Collected data:
- - - -

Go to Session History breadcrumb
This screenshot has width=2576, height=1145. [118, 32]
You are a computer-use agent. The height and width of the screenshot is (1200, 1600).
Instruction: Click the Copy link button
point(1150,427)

- - - -

Word for word, set down all the lines above.

WORKED SOLUTION:
Go to Session History breadcrumb
This screenshot has width=2576, height=1145. [118, 32]
You are a computer-use agent. The height and width of the screenshot is (1200, 1600).
Instruction: Click the Copy link button
point(1150,427)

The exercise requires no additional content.